2. Prove that he has made a real effort to make the relationship work. This is also not possible at this point. He scheduled ONE counseling session which he expected me to miss (he purposefully told me about 30 minutes before hand where it would be, and I had to quickly reschedule my day to make it fit). He spoke over the counselor the entire time and didn't let me speak except when she made him stop 10 minutes before the session was over... .and he "patiently" waited for me to say 2 sentences and took over again until she ended the session. He confessed to her that he gets angry and cannot control his physical responses because it's like "something takes over my mind." This is the one and only session he completed (as far as I know) but I've been back to that therapist alone, and I've also had sessions with the Haitian pastor and his wife to help me see some of the cultural issues, and I'm working with another therapist on this. Since he started acting this way one month after arriving in the US, it looks exceedingly bad for him.

He reacted (past tense) from impulse and now has a problem coming back. He burned some bridges almost beyond repair (cutting off relationship with his friends and family and even with some of my family, and saying a lot of crazy things). Now because of his self-confessed pride, it's nearly impossible for him to admit he was wrong. He feels incredible shame for having the police called on him, which is why he changed the story to saying I beat him (but he already admitted to several people to having hit me, and there was a witness, and I had physical injuries when the police came). So his shame makes it necessary for him to blame someone or something else. I think he is in such shock at the way he acted, that he is afraid he'll get there again. I actually believe that he thinks he is saving me from him by leaving me. He keeps saying, "you can find another man and be happy."

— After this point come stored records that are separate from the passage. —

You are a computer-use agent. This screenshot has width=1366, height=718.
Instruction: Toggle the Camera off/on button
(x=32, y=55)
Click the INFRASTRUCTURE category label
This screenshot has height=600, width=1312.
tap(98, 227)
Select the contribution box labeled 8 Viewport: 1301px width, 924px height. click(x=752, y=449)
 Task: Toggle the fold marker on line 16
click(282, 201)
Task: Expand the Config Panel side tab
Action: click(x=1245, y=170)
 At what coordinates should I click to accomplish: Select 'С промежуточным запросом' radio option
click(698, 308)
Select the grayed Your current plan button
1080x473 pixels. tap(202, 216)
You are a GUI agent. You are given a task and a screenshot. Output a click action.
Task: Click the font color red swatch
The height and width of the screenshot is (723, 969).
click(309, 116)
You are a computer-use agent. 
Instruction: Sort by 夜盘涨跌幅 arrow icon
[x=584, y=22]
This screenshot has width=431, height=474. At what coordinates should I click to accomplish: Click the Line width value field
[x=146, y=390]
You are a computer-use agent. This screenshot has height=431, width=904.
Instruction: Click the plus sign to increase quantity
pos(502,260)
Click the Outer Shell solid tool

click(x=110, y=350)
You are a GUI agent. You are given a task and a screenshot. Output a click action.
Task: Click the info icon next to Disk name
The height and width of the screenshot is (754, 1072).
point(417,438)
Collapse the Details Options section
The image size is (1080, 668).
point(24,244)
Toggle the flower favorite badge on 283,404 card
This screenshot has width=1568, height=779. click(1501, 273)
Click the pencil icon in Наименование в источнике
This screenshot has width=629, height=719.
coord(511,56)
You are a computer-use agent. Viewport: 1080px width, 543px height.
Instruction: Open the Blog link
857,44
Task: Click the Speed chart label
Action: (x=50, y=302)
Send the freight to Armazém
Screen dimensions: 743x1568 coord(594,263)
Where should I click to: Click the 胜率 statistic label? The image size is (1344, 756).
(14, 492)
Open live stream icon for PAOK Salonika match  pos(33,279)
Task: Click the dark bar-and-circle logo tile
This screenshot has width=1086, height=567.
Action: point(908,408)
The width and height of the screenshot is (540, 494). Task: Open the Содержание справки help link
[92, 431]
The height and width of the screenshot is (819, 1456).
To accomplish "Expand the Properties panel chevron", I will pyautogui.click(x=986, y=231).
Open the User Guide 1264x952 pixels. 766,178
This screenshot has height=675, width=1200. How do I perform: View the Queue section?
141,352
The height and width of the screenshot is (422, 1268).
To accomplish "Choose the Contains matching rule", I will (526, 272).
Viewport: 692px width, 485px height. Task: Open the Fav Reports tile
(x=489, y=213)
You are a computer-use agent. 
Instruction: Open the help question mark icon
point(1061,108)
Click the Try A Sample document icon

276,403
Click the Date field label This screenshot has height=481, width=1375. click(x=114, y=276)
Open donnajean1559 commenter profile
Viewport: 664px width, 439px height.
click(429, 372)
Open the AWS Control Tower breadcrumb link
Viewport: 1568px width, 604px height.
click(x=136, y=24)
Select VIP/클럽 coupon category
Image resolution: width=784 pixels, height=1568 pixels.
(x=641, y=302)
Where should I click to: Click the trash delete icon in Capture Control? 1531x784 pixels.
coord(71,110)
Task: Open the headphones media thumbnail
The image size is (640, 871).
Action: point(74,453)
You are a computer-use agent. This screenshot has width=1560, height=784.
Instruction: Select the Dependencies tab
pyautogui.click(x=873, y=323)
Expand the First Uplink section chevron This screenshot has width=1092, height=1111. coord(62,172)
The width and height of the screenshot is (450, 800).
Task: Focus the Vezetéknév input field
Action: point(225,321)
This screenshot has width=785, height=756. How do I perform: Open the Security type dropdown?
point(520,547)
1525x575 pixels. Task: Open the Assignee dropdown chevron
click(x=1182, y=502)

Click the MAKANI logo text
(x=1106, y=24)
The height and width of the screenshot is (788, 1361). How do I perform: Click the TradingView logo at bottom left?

There is absolutely no paper trail that sets me up as an abuser. The problem he is going to come up against is his honesty. His stories are greatly varied, and that is going to be clear to anyone who interviews him. He honestly has zero chance (at this point) of being awarded permanent residence if he divorces me.

I figure we'll give it a few months and see if things start to resolve themselves. If that does not happen, I'll look for legal council that will evaluate the possibility of sitting down with him. The problem is that he will simply not allow me to speak with him AT ALL. We cannot talk about anything even to the point of speaking about how we can divorce in a way that is beneficial to both of us, because he won't allow a single word. He either starts screaming or he leaves.

If it becomes impossible for me to get a civil meeting with him, then I'll look to the USCIS office and see what my options are concerning the visa. But that's a way down the road.